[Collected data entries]
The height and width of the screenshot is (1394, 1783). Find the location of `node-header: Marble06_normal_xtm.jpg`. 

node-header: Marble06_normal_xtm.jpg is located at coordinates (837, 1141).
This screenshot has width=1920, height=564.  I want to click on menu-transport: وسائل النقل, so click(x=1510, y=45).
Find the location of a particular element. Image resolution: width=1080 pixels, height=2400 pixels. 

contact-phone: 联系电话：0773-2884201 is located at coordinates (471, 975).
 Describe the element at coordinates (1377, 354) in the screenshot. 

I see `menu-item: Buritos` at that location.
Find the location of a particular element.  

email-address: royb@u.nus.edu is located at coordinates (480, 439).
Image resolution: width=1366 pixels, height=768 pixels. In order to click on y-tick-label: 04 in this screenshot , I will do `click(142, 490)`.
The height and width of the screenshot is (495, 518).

| TASK GOAL |
Return each line from the rows above that contains the string "click". Case counts, so only lines that match the capitalization qualify.

| FINAL ANSWER |
This screenshot has width=1920, height=564.  I want to click on menu-transport: وسائل النقل, so click(x=1510, y=45).
Image resolution: width=1366 pixels, height=768 pixels. In order to click on y-tick-label: 04 in this screenshot , I will do `click(142, 490)`.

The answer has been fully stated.